Но уже в чуть более сложных случаях возникают сложные методические вопросы. Например, что именно следует рассматривать как единицу подсчета? Блатт анализирует совет Хемингуэя по возможности избегать наречий. Вначале обнаруживается, что частота их использования у Хемингуэя мало отличается от других авторов, в эротическом бестселлере Э.Л. Джеймс их может быть и значительно меньше. Не рассуждающий поклонник метода сделал бы «сенсационный» вывод, что Хемингуэй не следовал собственным советам. Блатт идет дальше и обращается к Чаку Паланику, предлагающему избегать «глупых наречий типа сонно, раздраженно, грустно», которые «делают за читателя всю работу, сразу раскрывая, о чем он должен думать» (с. 21).
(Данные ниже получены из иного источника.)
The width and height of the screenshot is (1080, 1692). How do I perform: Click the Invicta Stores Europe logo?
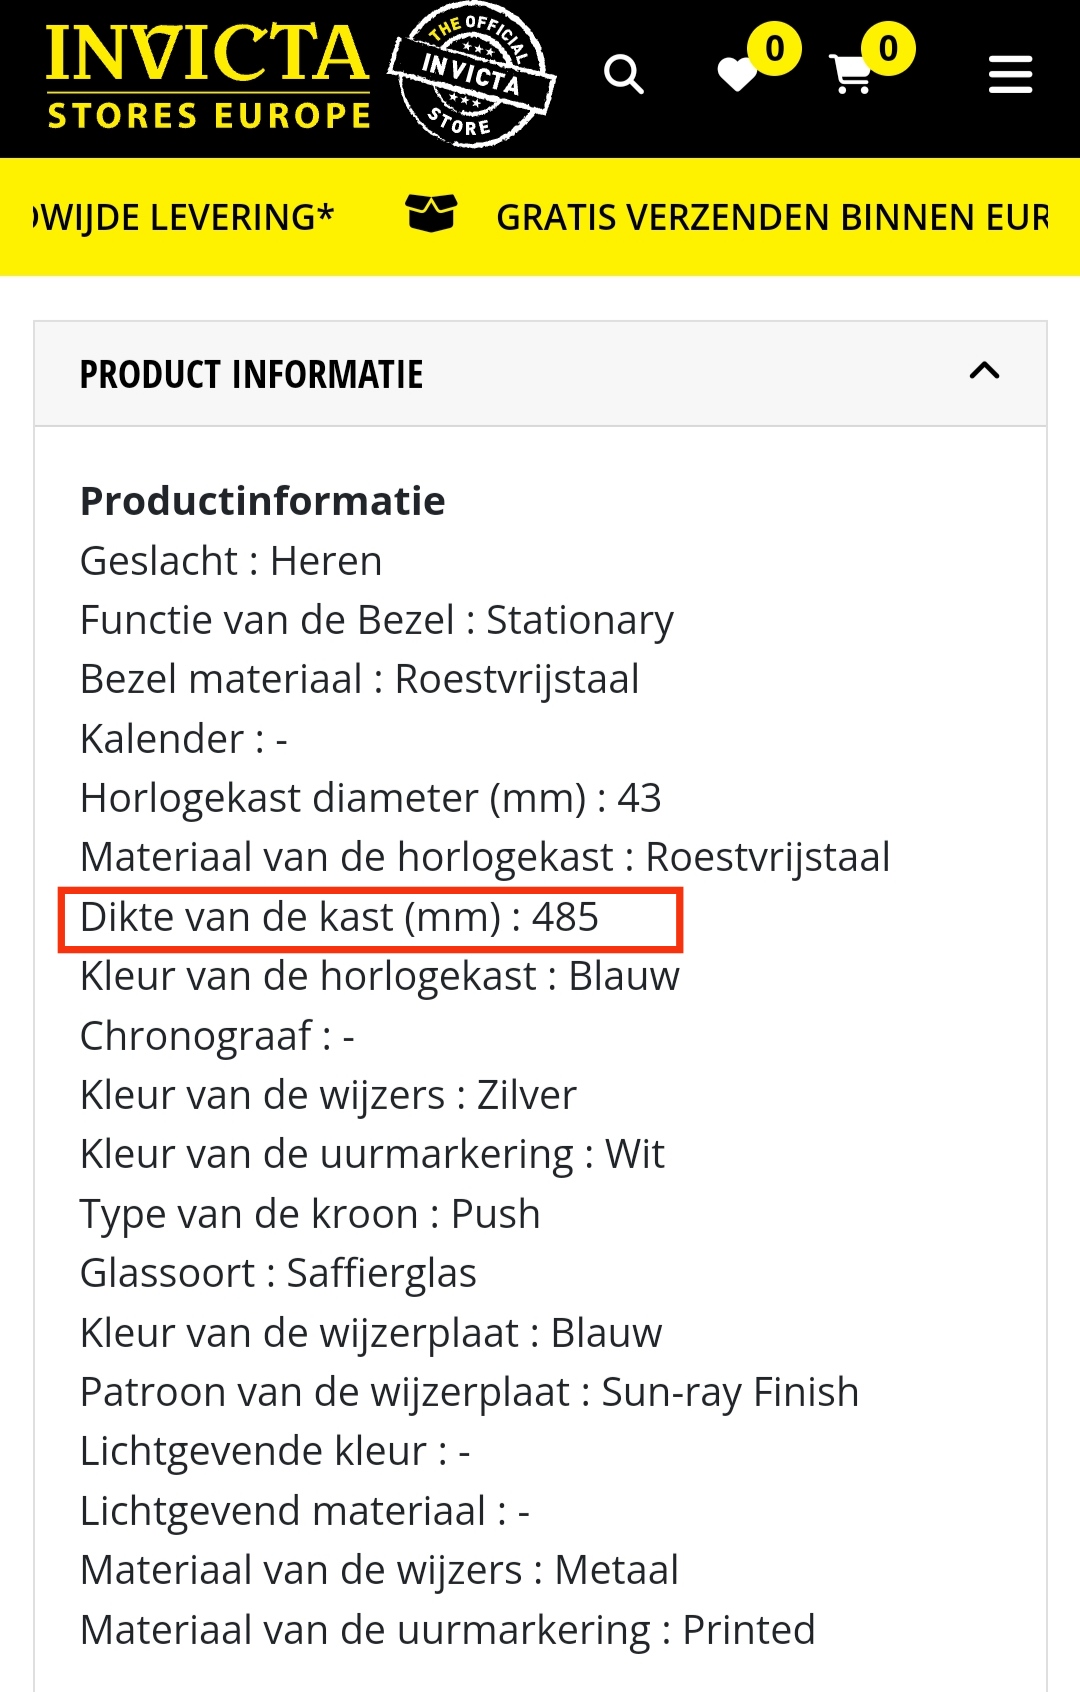[208, 78]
В английском это наречия, оканчивающиеся на суффикс -ly, и у Хемингуэя их почти вдвое больше, чем в бестселлере Э.Л. Джеймс (а у сетевых авторов-непрофессионалов таких наречий еще в полтора раза больше). Характерно и сравнение одних произведений автора с другими — в книгах Хемингуэя, которые считаются лучшими, частота наречий на -ly в полтора раза меньше его среднего уровня. «В “Лолите” Набокова больше таких наречий, чем в любом другом из его восьми английских романов» (с. 64) — еще одно подтверждение того, что «Лолита» была написана не без мыслей о рынке. Но интересно, что массовые оценки книг на сайте «Goodreads» также смещены в сторону книг с меньшим количеством этих наречий — получается, что и массовый читатель не слишком любит, когда ему очень подсказывают.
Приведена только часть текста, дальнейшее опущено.